====== Document excerpt ======

Wednesday

Five Ways True North Groups Can Save Leaders


Bill George and Doug Baker argue for the value of True North Groups in their new book of the same title. Leaders and others need a small group of people with whom we can have in-depth discussions and share intimately about the most important things in their lives -- both personal professional.

Here are five traditional pitfalls all leaders encounter and how True North Groups help them avoid such scenarios:

Pitfall #1: No one for you and other leaders to talk to about challenges and dilemmas. The missing link for many leaders is having a safe place where they can share their experiences, challenges, and frustrations, and get honest feedback.

True North Groups provide small, intimate peer groups where people talk openly about their issues in confidential settings. There are not very many places left where a leader can voice his or her concerns and issues without getting tangled up in corporate politics, disclosure issues, or similar problems, and yet all humans need to communicate, share, and even vent. True North groups provide the arena for such exchanges.

Pitfall #2: Getting on the slippery slope to unethical behavior. All leaders face ethical dilemmas and doing the right thing is often not as easy as it sounds. Because group members maintain each other's trust, a leader who feels that he or she is veering too close to an ethical precipice and get support and advice from others who have also been in the same space.

In a True North Group where people share their deepest feelings and greatest difficulties, group members feel comfortable in challenging you when they think you are losing your bearings or deviating from your beliefs and values. Because they know your life story, they are able to perceive how prior events in your life or your motivations may be influencing your decisions today.

Pitfall #3: Having blind spots that keep you and other leaders from seeing their impact on others.

======

▸ **Requests**:
1/ Repeat the passage on True North Groups word for word, from "True North Groups provide small, intimate" up to and including "for such exchanges.".
2/ In the passage on True North Groups, who wrote the book that carries that title?

====== Stored data ======

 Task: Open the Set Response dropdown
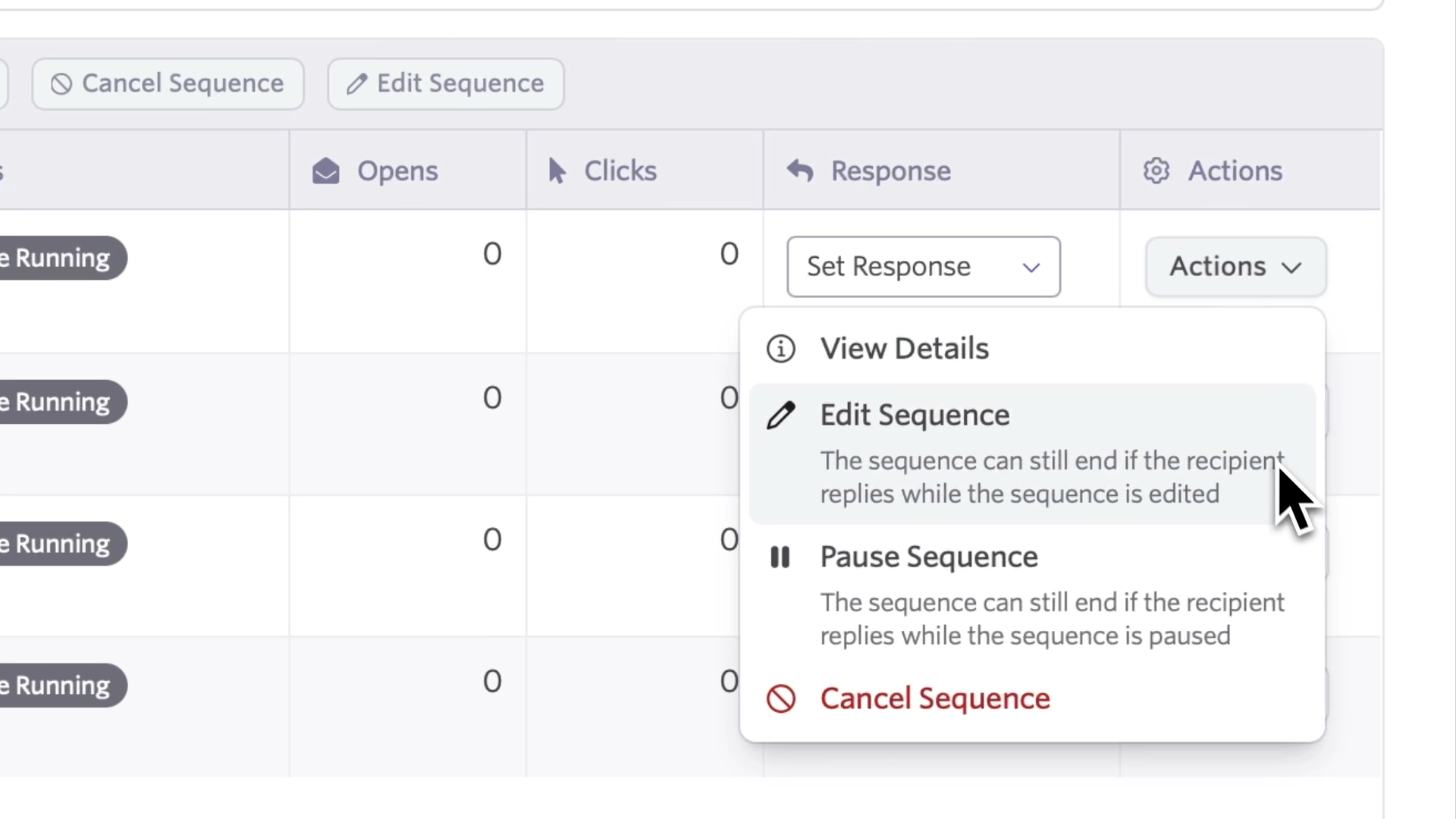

======

▸ **Exercise solutions**:
1/
True North Groups provide small, intimate peer groups where people talk openly about their issues in confidential settings. There are not very many places left where a leader can voice his or her concerns and issues without getting tangled up in corporate politics, disclosure issues, or similar problems, and yet all humans need to communicate, share, and even vent. True North groups provide the arena for such exchanges.

2/ Bill George and Doug Baker